DOCUMENT EXCERPT.

# Preconception mental health (Healthy Life Trajectories Initiative): Identifying factors associated with probable anxiety and depression among young women living in urban-poor South Africa

**Authors:** Shane A. Norris, Claire Hart, Lukhanyo H. Nyati, Wihan Taljaard, Rayjean J. Hung, Ravi Retnakaran, Stephen Lye, Catherine E. Draper, Ashleigh Craig, Gellan Ahmed, Gellan Ahmed, Gellan Ahmed

PMC · DOI: 10.1371/journal.pmen.0000578 · PLOS Mental Health · 2026-03-24

## TL;DR

This study explores factors linked to anxiety and depression in young women from urban-poor areas in South Africa, highlighting the roles of poverty, childhood adversity, and behavioral factors.

## Contribution

The study identifies specific behavioral and socioeconomic factors associated with mental health outcomes in urban-poor South African young women.

## Key findings

- Childhood adversity, poverty, and poor sleep are strongly linked to increased odds of anxiety and depression.
- Poverty affects mental health outcomes largely through depression and sleep quality.
- Being in a committed relationship reduces the risk of anxiety and depression.

STUDY QUESTIONS.
[1] In the study summary, what effect is being in a committed relationship reported to have?
[2] Write out the study summary word for word, starting at "## Contribution" and ending at "risk of anxiety and depression.".

DATA EXTRACT.
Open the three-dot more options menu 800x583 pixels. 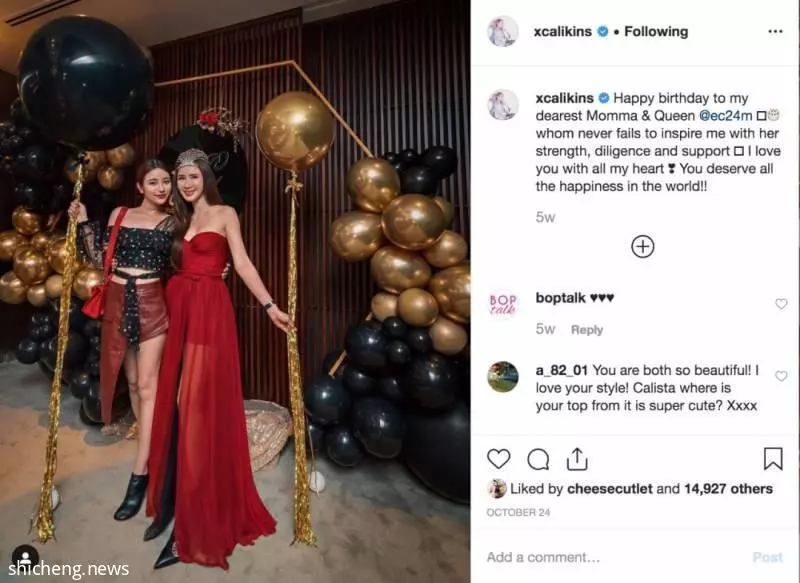775,32
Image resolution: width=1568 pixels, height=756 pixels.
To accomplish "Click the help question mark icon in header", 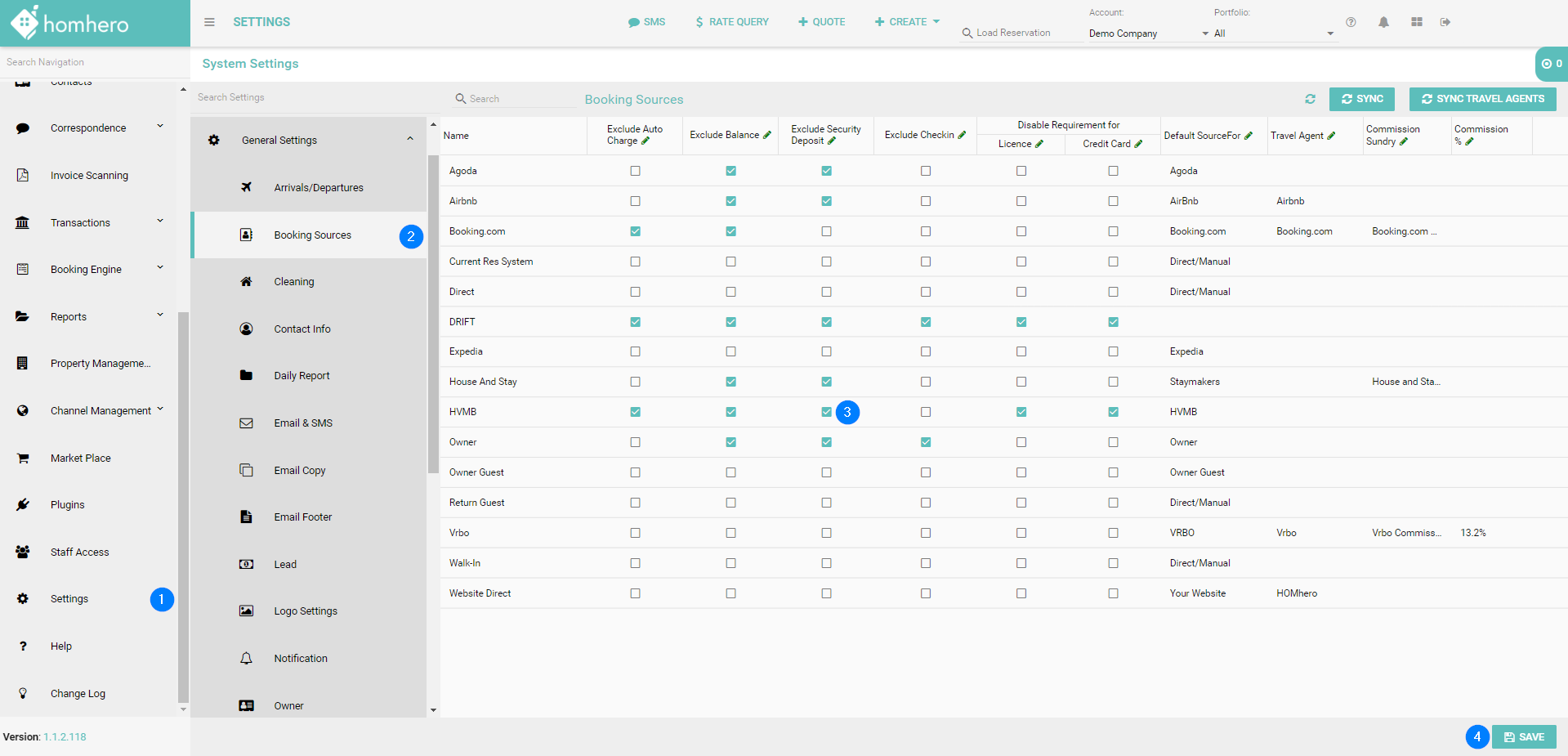I will click(1351, 22).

SOLVED PROBLEMS.
[1] It reduces the risk of anxiety and depression.

[2]
## Contribution

The study identifies specific behavioral and socioeconomic factors associated with mental health outcomes in urban-poor South African young women.

## Key findings

- Childhood adversity, poverty, and poor sleep are strongly linked to increased odds of anxiety and depression.
- Poverty affects mental health outcomes largely through depression and sleep quality.
- Being in a committed relationship reduces the risk of anxiety and depression.